«Stop aux Plastiques» de Johannesburg

Contexte

La problématique de la dissémination des déchets plastiques produits principalement par les agglomérations se pose en Afrique du Sud comme dans le monde entier, et dans le domaine des déchets non dangereux, les déchets plastiques sont parmi les plus difficiles à recycler et l’un des plus grands fléaux environnementaux.

La collecte des plastiques est correcte en Afrique du Sud (44%) mais le pays ne dispose pas des technologies dédiées en vue de leur recyclage, en conséquence, ces plastiques retournent en décharges, les sacs ou emballages plastiques non recyclables sont drainés par les vents et se perdent dans la nature ou dans les cours d’eau. Ils finissent ensuite dans les lacs et les océans où ils s’agglutinent en « plastisphère » polluante intégrée à l’écosystème, et hautement néfaste pour la biodiversité. L’éliminer devient un véritable casse-tête pour les spécialistes.

Objectifs

Lorsque les plastiques ont atteint l’océan, il est déjà trop tard. L’objectif est donc de traiter le problème en amont, avant que les plastiques ne s’intègrent à l’écosystème.

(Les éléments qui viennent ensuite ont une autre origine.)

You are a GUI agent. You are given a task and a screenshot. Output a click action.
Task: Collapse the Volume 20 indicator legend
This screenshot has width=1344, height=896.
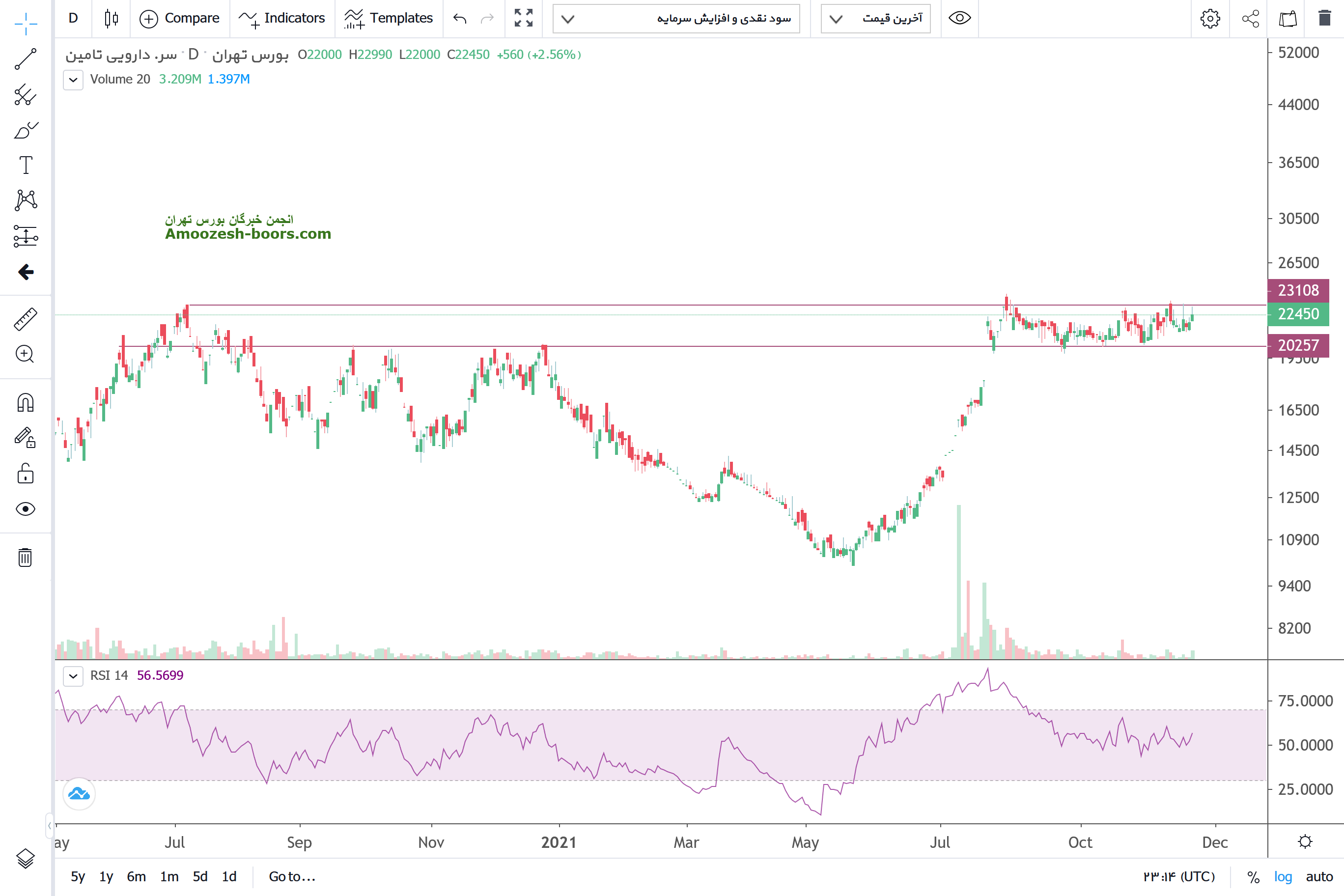pyautogui.click(x=73, y=80)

La stratégie consiste à décentraliser au maximum l’interception des plastiques, de les valoriser en carburant avec petites installations Chrysalis, et de les intégrer localement à des schémas d’économies circulaires durables. L’idée est de fournir, avec le carburant produit, une solution économiquement viable, autonome, modulaire, et ultra-flexible aux partenaires locaux afin de traiter la prolifération des plastiques avant qu’elle ne devienne irrémédiable.